Firehouse Finale (sort of), Side Door Swings & New Music

The final concert in the Spring 2016 Concert Series at Firehouse 12 in New Haven brings the Jay Rosen Clarinet Madness to the recording studio/performance venue. Rosen, a drummer and composer, has been a vital member of the creative music scene for nearly three decades having worked with artists such as reed master Vinny Golia, trumpeter Paul Smoker, violinist Billy Bang and many others.  He's a member of Trio X, an improvising trio that also features saxophonist and trumpeter Joe McPhee and bassist Dominic Duval.  Their series of albums for the CIMP label are recommended listening.

For this gig, Rosen is joined by long-time associates Perry Robinson and Michael Marcus. Both clarinetists are also veterans of the scene with Robinson (77 years old) first recording in the 1960s and Marcus (63) in the late 1980s.  Both have extensive credentials ranging from intimate duos and trios to big bands.

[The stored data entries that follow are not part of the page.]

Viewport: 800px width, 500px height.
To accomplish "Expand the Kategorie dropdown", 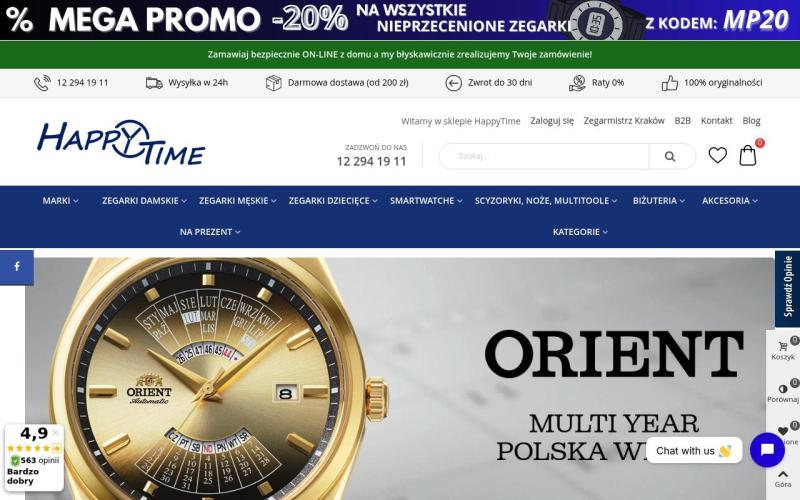I will pyautogui.click(x=580, y=232).
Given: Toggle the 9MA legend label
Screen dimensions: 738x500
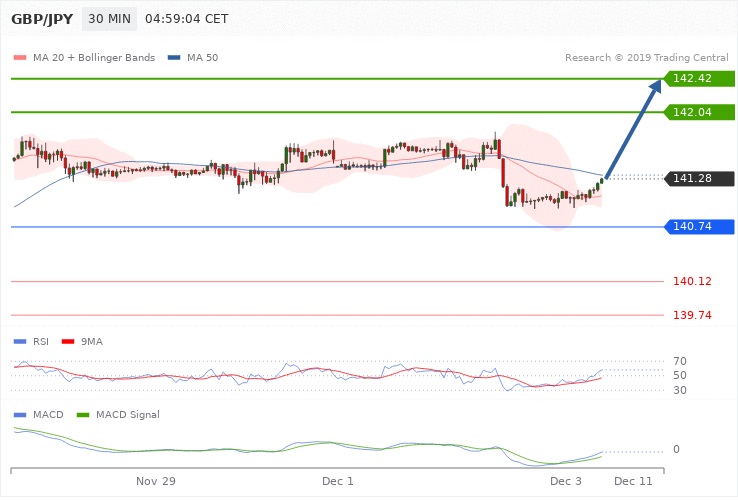Looking at the screenshot, I should point(93,341).
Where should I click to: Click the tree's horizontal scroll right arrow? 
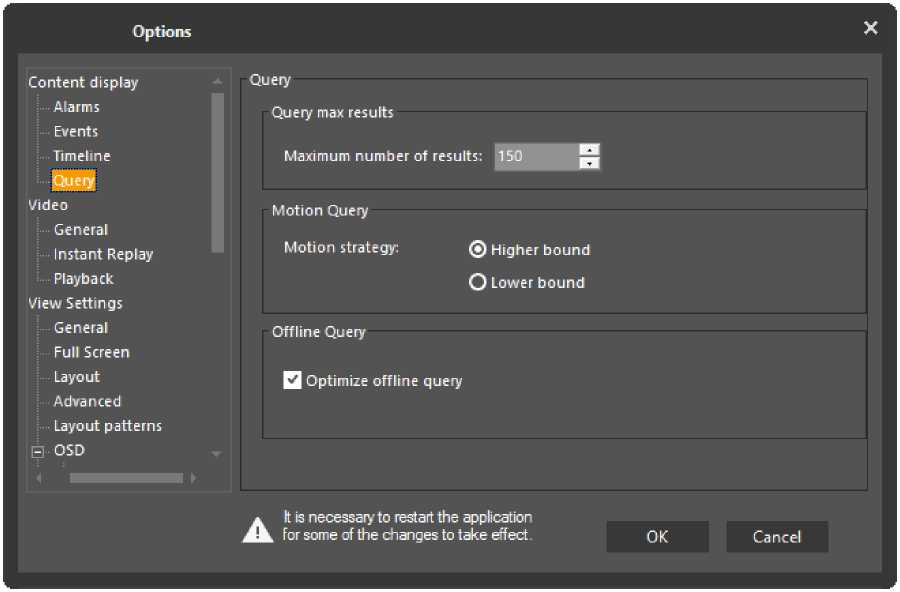click(193, 479)
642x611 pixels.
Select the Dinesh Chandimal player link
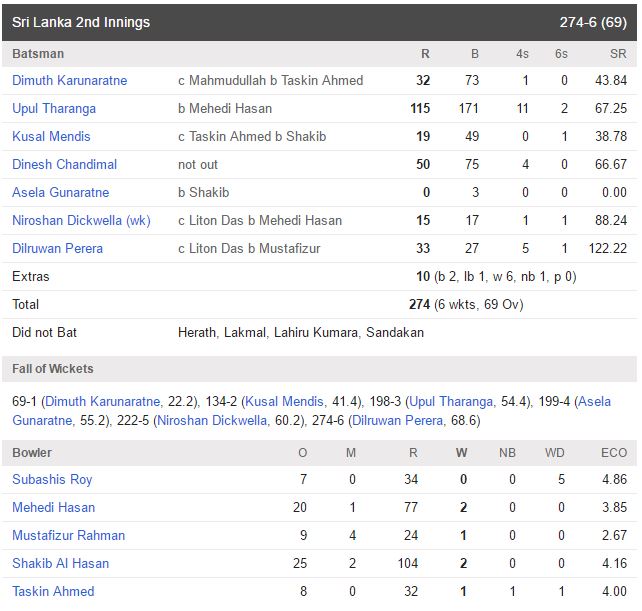pyautogui.click(x=64, y=164)
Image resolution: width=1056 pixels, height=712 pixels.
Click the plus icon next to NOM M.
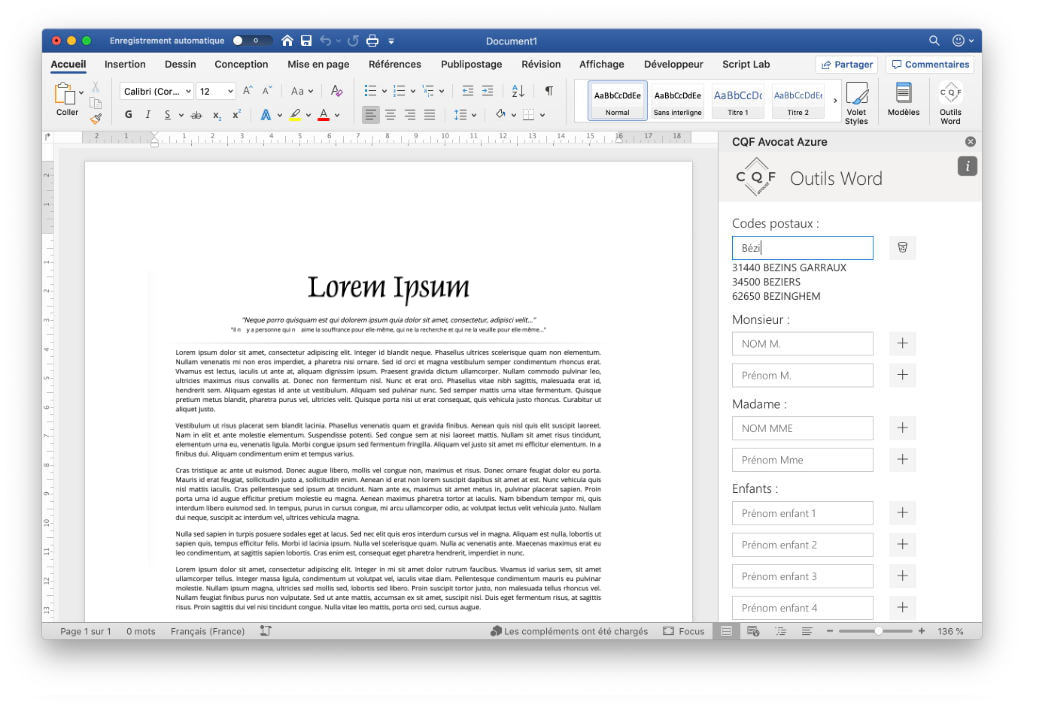point(902,343)
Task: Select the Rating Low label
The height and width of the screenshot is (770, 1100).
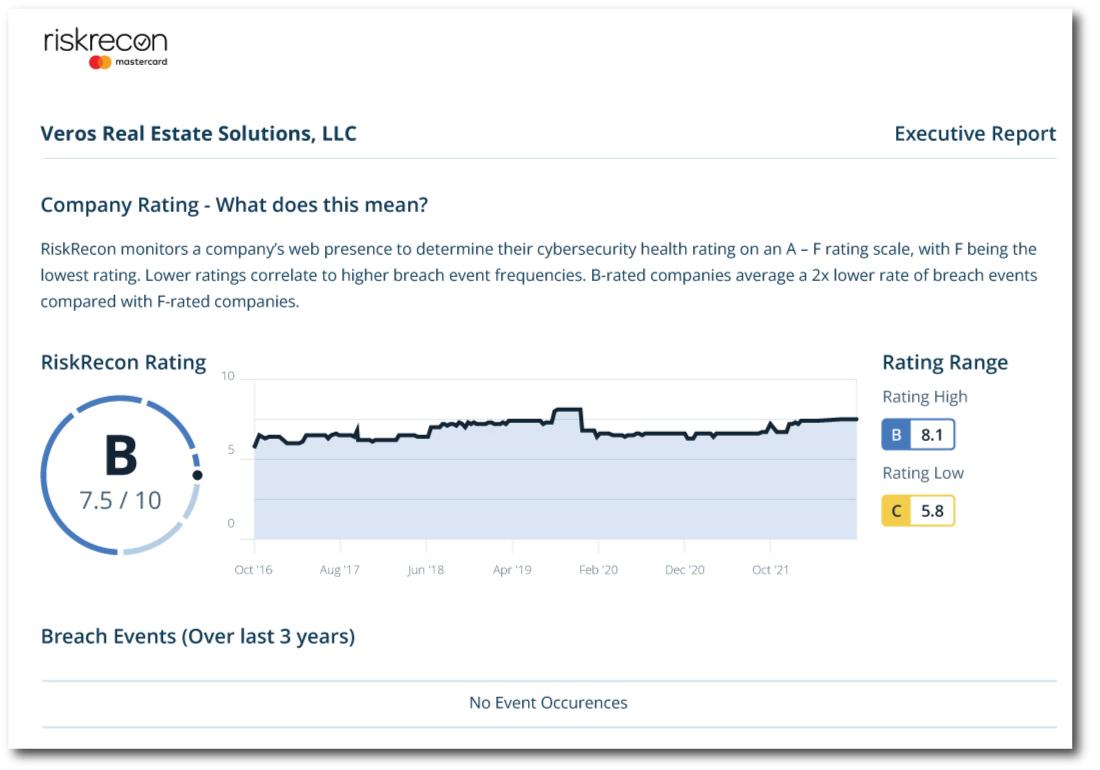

Clarinet Madness will play two sets - 8:30 and 10 p.m. - with separate admissions.  For more information, go to or call 203-785-0468.   Originally, this concert was to be the last of this season but there is to be a coda - more on that later in the week.
Trumpeter, composer, and educator Duane Eubanks is the youngest of three brothers, all of whom are making their mark of the contemporary music scene.  Older brothers Kevin and Robin are busy leading their own ensembles; both have been integral members of bands led by bassist Dave Holland as has Duane (Holland's Big Band).  Slowly but sure, Duane has built a career as a bandleader, worked with artists such as the late Mulgrew Miller, Orrin Evans, and drummer Jeff Williams as well as with Alicia Keys, Wu Tang Clan, and Mos Def.  His new Sunnyside release, "DE3: Live at Maxwell's", is an impressive triumph finding him in a trio setting with drummer Eric McPherson and bassist Dezron Douglas, both musicians with solid connections to Hartford, CT (studying at the Jackie McLean Institute at The Hartt School with the bassist also a Hartford native.)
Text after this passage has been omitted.